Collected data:
>>

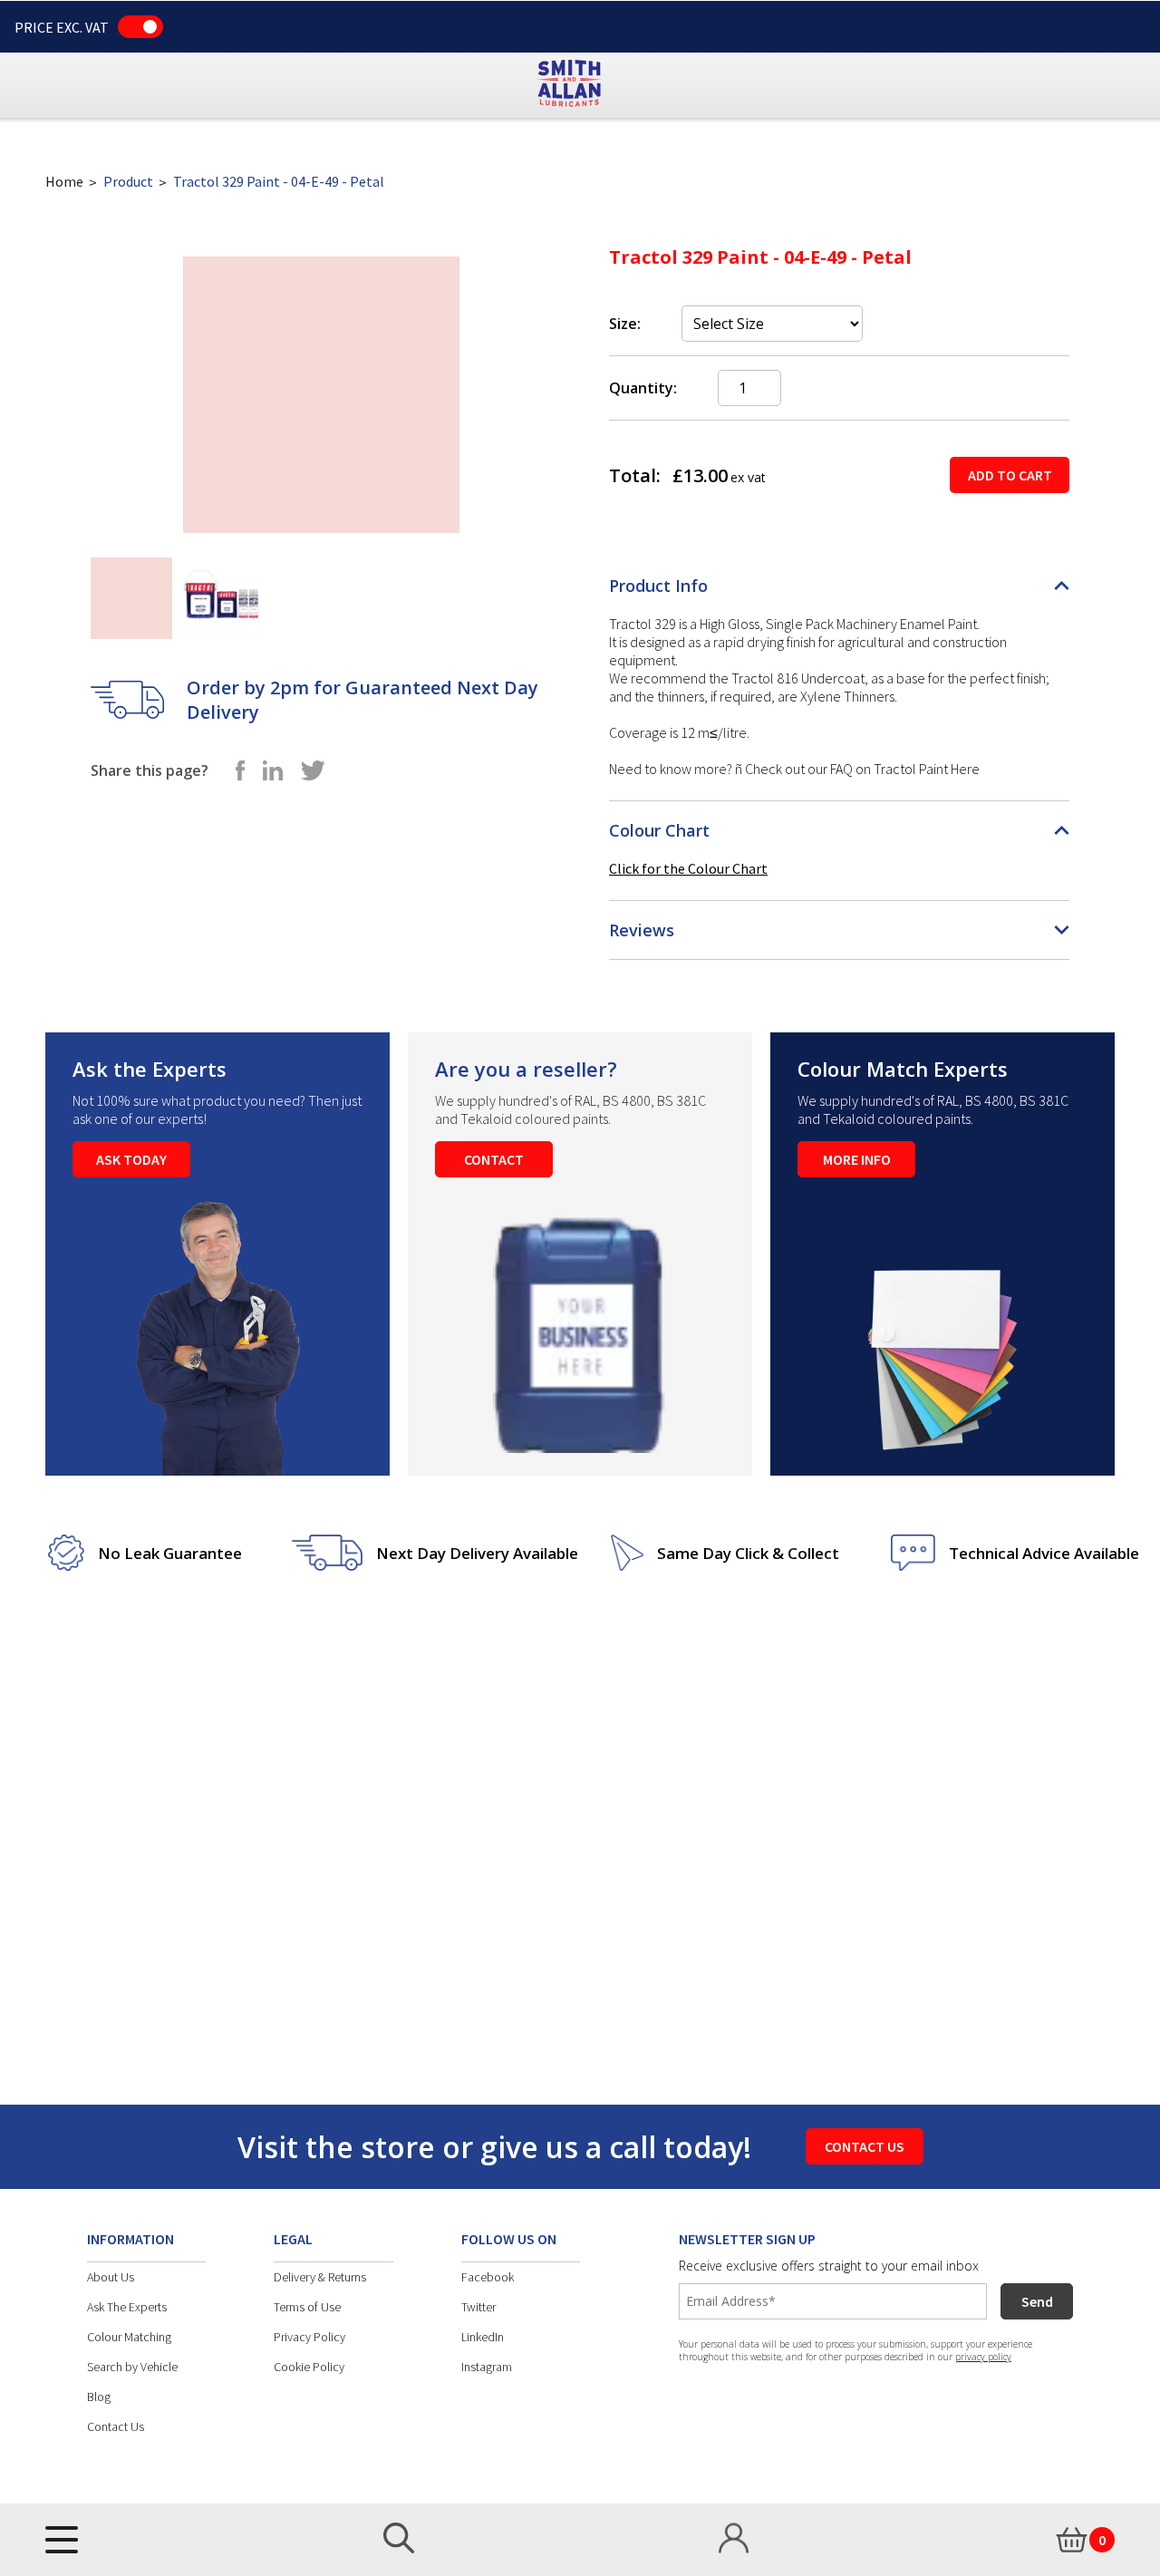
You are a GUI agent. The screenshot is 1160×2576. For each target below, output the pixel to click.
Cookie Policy (309, 2366)
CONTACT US (864, 2146)
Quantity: (643, 388)
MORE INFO (857, 1159)
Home (64, 181)
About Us (110, 2277)
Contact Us (115, 2426)
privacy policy (983, 2356)
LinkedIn (482, 2337)
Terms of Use (307, 2307)
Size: (625, 324)
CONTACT (494, 1159)
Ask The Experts (127, 2307)
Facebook (487, 2277)
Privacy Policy (309, 2337)
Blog (99, 2396)
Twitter (478, 2307)
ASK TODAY (131, 1159)
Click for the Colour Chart (688, 868)
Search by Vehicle (132, 2366)
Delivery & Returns (320, 2277)
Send (1037, 2301)
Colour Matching (129, 2337)
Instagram (486, 2366)
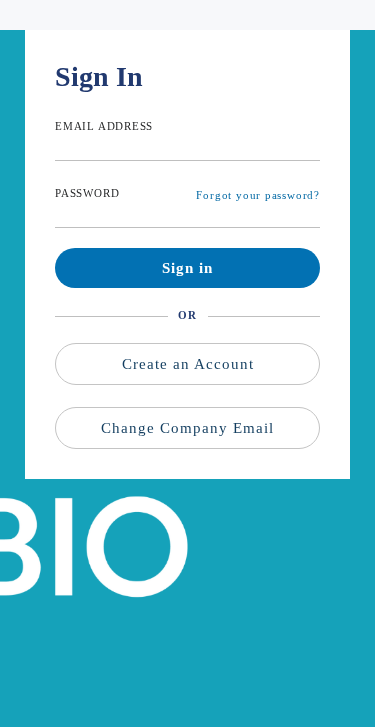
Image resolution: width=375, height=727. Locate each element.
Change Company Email (187, 428)
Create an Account (188, 364)
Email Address (104, 126)
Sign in (187, 268)
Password (87, 193)
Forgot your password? (258, 195)
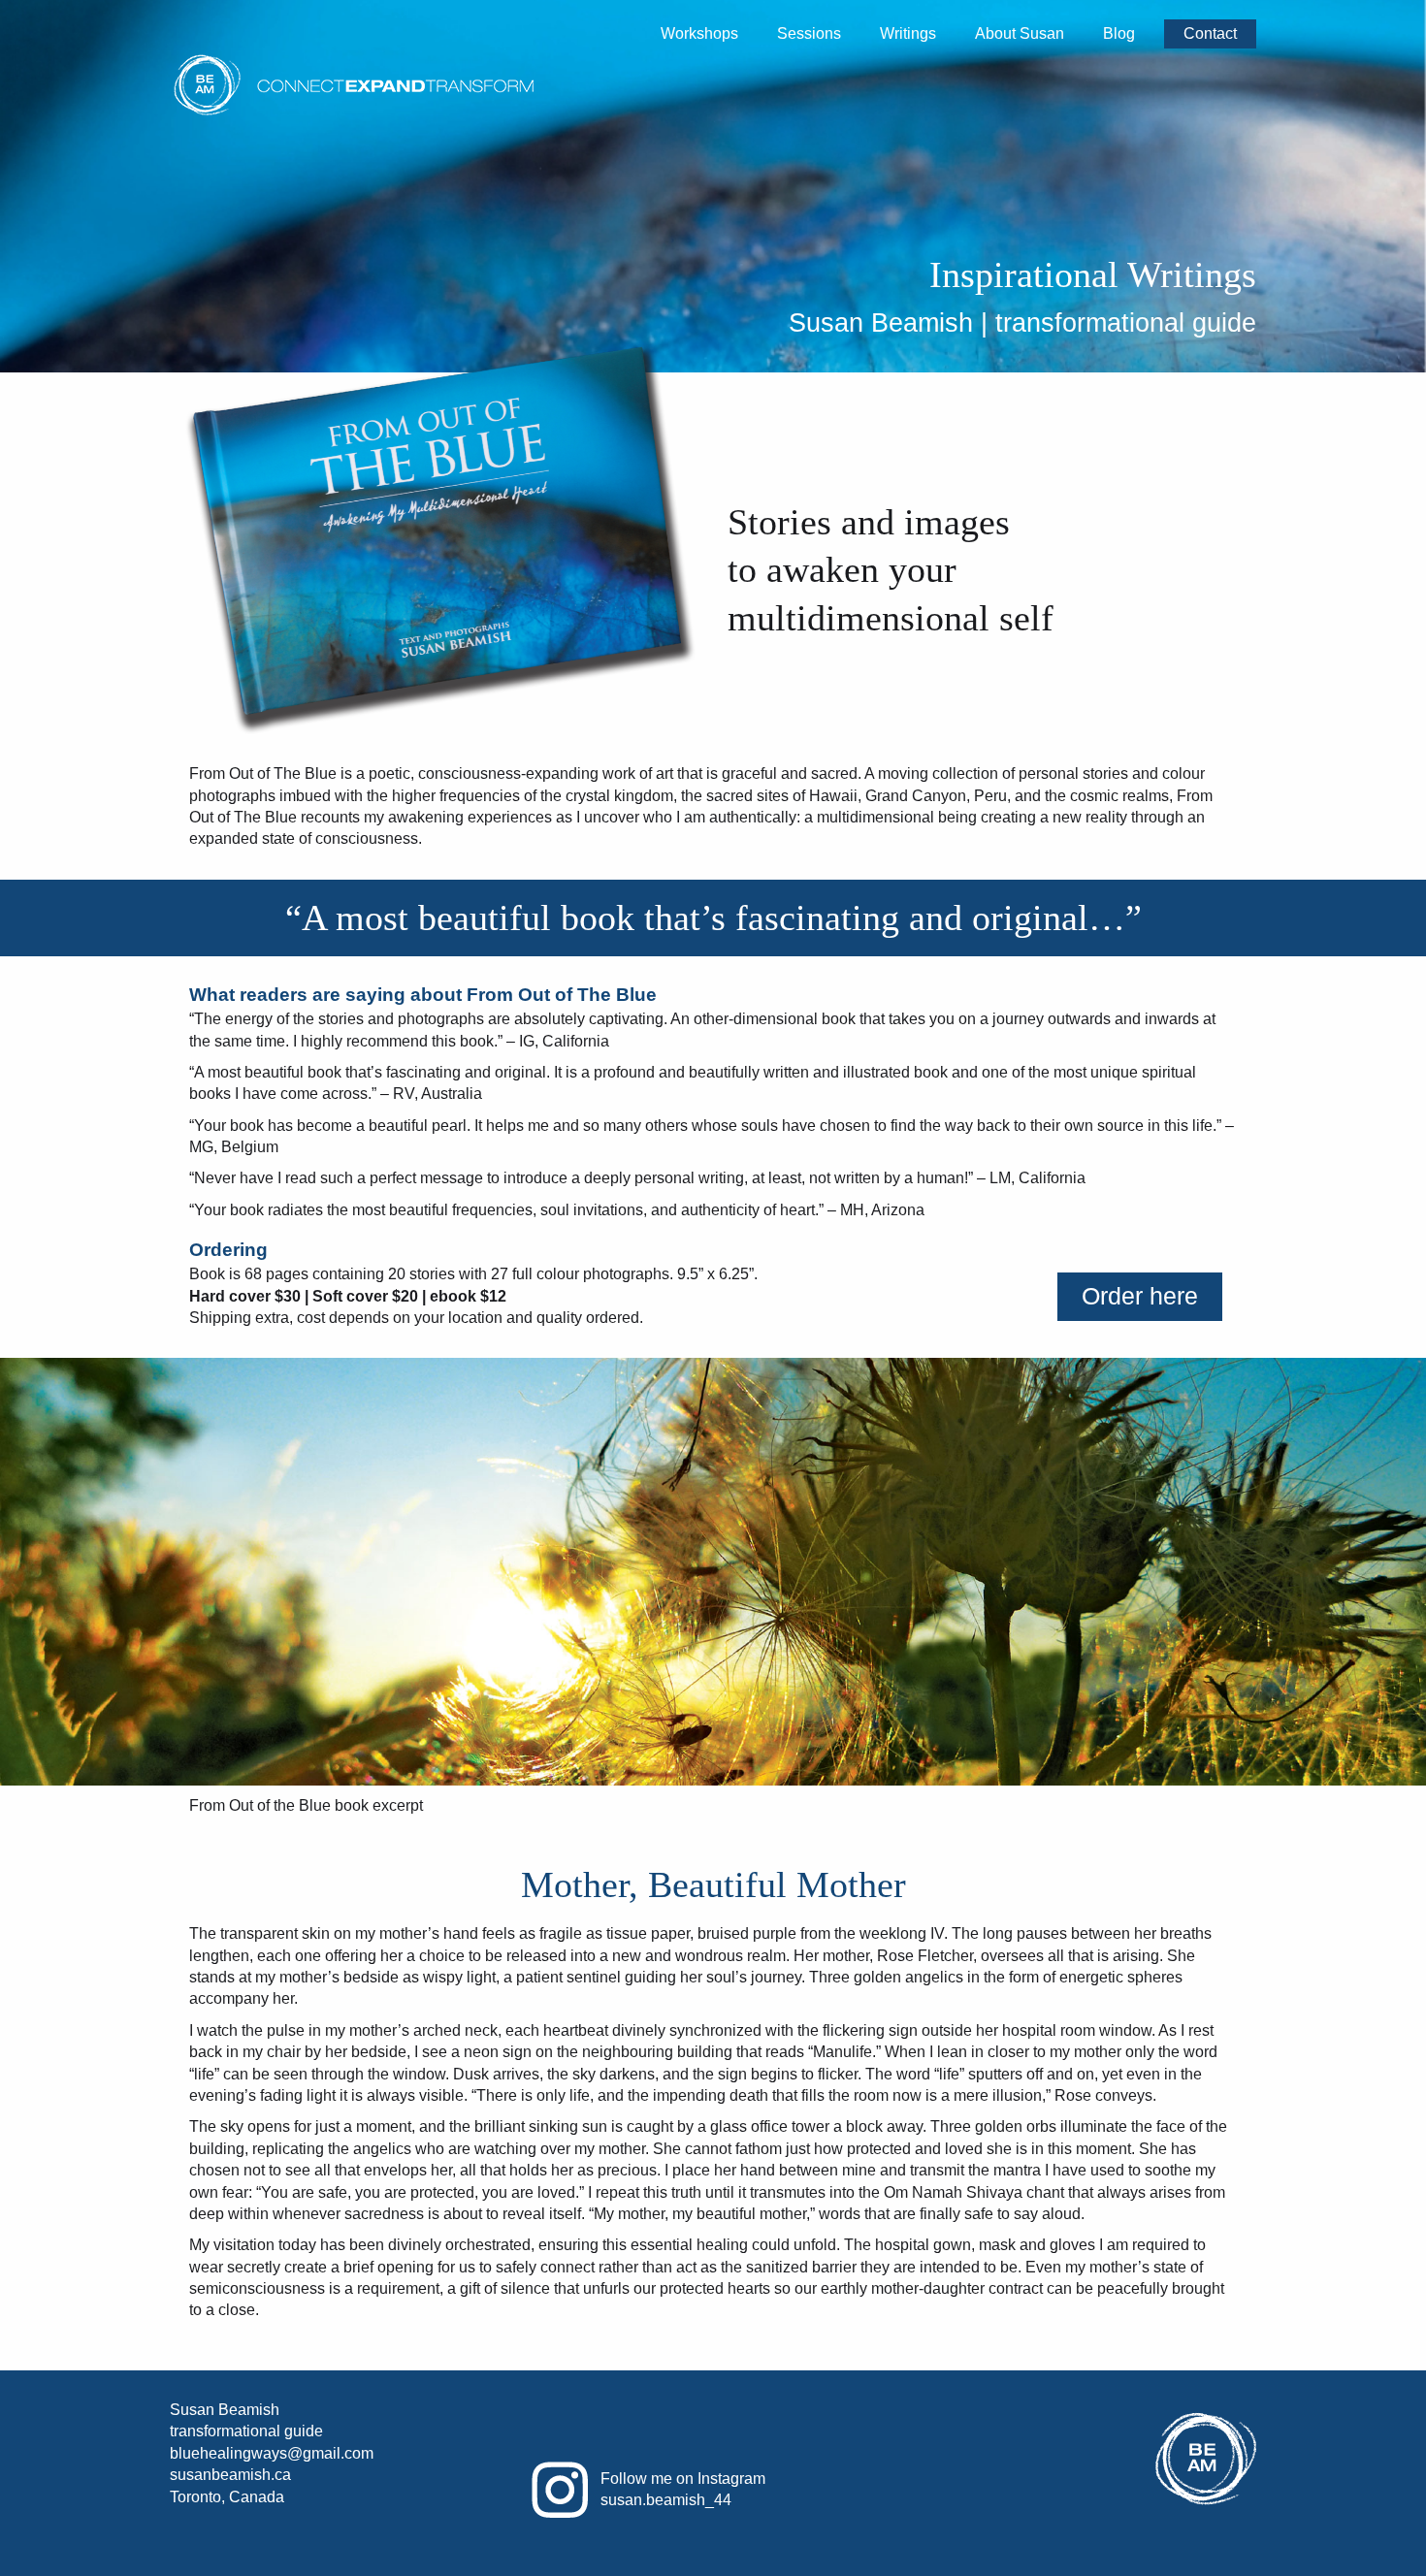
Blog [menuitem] (1119, 33)
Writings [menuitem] (908, 33)
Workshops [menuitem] (699, 33)
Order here (1140, 1295)
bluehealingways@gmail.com (271, 2453)
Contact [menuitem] (1210, 33)
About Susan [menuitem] (1019, 33)
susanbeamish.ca (230, 2474)
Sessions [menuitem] (809, 33)
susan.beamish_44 (665, 2500)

<<

Would you copy out every line of the data above exactly, minus the pictures?

OUTPUT BELOW:
You are a GUI agent. The screenshot is 1160×2576. For each target below, output the pixel to click.
Cookie Policy (309, 2366)
CONTACT US (864, 2146)
Quantity: (643, 388)
MORE INFO (857, 1159)
Home (64, 181)
About Us (110, 2277)
Contact Us (115, 2426)
privacy policy (983, 2356)
LinkedIn (482, 2337)
Terms of Use (307, 2307)
Size: (625, 324)
CONTACT (494, 1159)
Ask The Experts (127, 2307)
Facebook (487, 2277)
Privacy Policy (309, 2337)
Blog (99, 2396)
Twitter (478, 2307)
ASK TODAY (131, 1159)
Click for the Colour Chart (688, 868)
Search by Vehicle (132, 2366)
Delivery & Returns (320, 2277)
Send (1037, 2301)
Colour Matching (129, 2337)
Instagram (486, 2366)
Image resolution: width=375, height=727. Locate each element.
Change Company Email (187, 428)
Create an Account (188, 364)
Email Address (104, 126)
Sign in (187, 268)
Password (87, 193)
Forgot your password? (258, 195)
Blog [menuitem] (1119, 33)
Writings [menuitem] (908, 33)
Workshops [menuitem] (699, 33)
Order here (1140, 1295)
bluehealingways@gmail.com (271, 2453)
Contact [menuitem] (1210, 33)
About Susan [menuitem] (1019, 33)
susanbeamish.ca (230, 2474)
Sessions [menuitem] (809, 33)
susan.beamish_44 (665, 2500)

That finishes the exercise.